Collaboration across sectors and levels.
The case studies have
clearly shown that collaboration across sectors and levels can bring
major gains to population health mobilization. Without necessarily playing
the lead role, Health Canada has acted as a full partner bringing specific,
unique resources and expertise to the collaborative work. Its particular
contribution to the development of collaborations has often come through
its capacity to align its energies with evolving partnership momentum
and to enhance collaborations through supporting the interactions among
partners.
One of the lessons learned from the case studies is that while multi-sector
and multi-level collaboration is a shared goal, in practice it makes
sense to approach the development of collaborative relationships incrementally,
either phasing in new sectors and levels over time as opportunities
arise and evidence of the value of partnerships becomes more salient,
or joining force with initiatives led from outside health but with significant
health impact. Action outside the health sector, seen by many at the
outset as a key defining criterion of having achieved population health
mobilization, was determined in some case study initiatives to be not
a fruitful immediate goal, and that priority should be placed on
strengthening partnerships within the health sector first. In a
long-term view, it is felt that gaining collaboration outside the health
sector would be best accomplished as part of a long-term, developmental
process. The population health framework could thus benefit future mobilization
efforts if it included some analysis of possible sequences in the
evolution of collaboration, providing initiatives with an understanding
of the factors that determine more and less propitious moments and methods
for developing collaborations outside the health sector.
Citizen engagement.
The case study initiatives have varied
greatly in their focus on citizen engagement, mainly as a function of
their relative closeness to direct service delivery or policy implementation.
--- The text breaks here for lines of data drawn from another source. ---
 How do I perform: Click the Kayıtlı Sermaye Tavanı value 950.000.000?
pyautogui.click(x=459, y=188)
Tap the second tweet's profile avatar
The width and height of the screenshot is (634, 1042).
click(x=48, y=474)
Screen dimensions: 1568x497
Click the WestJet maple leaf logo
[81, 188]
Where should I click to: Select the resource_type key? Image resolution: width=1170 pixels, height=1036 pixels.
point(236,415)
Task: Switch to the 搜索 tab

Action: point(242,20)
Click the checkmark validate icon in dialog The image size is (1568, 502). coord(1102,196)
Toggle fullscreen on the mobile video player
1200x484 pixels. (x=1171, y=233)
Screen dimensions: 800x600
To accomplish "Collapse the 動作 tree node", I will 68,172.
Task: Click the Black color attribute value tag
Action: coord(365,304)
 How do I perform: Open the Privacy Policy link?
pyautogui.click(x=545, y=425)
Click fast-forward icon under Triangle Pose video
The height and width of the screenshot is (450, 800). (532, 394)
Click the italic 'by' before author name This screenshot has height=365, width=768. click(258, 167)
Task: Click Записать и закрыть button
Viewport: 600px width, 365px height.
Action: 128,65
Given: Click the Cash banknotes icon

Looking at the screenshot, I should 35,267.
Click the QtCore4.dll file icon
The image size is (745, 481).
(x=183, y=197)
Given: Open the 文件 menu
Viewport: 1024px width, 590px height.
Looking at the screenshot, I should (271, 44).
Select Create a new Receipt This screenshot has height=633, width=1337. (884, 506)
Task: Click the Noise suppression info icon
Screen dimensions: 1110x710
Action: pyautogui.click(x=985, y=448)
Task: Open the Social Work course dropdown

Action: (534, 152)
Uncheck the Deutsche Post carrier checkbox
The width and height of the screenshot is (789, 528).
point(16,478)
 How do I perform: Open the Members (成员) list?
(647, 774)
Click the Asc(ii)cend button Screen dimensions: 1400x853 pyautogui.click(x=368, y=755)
While all were concerned that citizens could have meaningful input into
the development of health priorities, strategies and review of outcomes,
in practice citizen participation was engaged through a wide variety
of mechanisms and on a continuum of intensity. The levels and types
of citizen engagement sought, especially at the broader public level,
have not always been examined in light of how they could help further
project goals. In its current form, the key elements template and
the Analytical Framework allow documentation of levels of citizen engagement,
but more could be done to develop a framework to help initiatives
decide when and how various levels and types of participation will be
most appropriate and helpful
Accountability and knowledge development.
In all of the case
studies, using evaluation and other tools to increase accountability
for health outcomes has been seen as a key element to population health
mobilization. However, the initiatives have varied in the extent
to which they had been able to develop tools and systems for evaluation
and monitoring; and in some cases it has been felt that this is an area in which more sharing and support is needed. Accountability
in multi-partner initiatives has been shown to present additional complexities; in most cases, these initiatives have represented innovations in
terms of joint responsibility for outcomes and participants felt that
there were few evaluation or monitoring models from which to draw lessons.
Also, in terms of knowledge development, some of the case studies had
begun to make specific efforts to gather up, critically assess and share
their learnings, although additional supports and resources for systematically
moving mobilization experiences into the evidence base would be beneficial.
12. Diane Alfred, The Population Health Key Elements Template: A Framework to Define a Population Health Approach, Health Promotion and Programs Branch, Health Canada, 1999.